[Your goal] Your task is to restate the data word for word.

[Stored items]
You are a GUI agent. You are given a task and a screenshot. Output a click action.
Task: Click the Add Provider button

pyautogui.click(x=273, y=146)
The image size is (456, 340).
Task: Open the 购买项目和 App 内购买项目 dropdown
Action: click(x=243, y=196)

[Task solution]
You are a GUI agent. You are given a task and a screenshot. Output a click action.
Task: Click the Add Provider button

pyautogui.click(x=273, y=146)
The image size is (456, 340).
Task: Open the 购买项目和 App 内购买项目 dropdown
Action: click(x=243, y=196)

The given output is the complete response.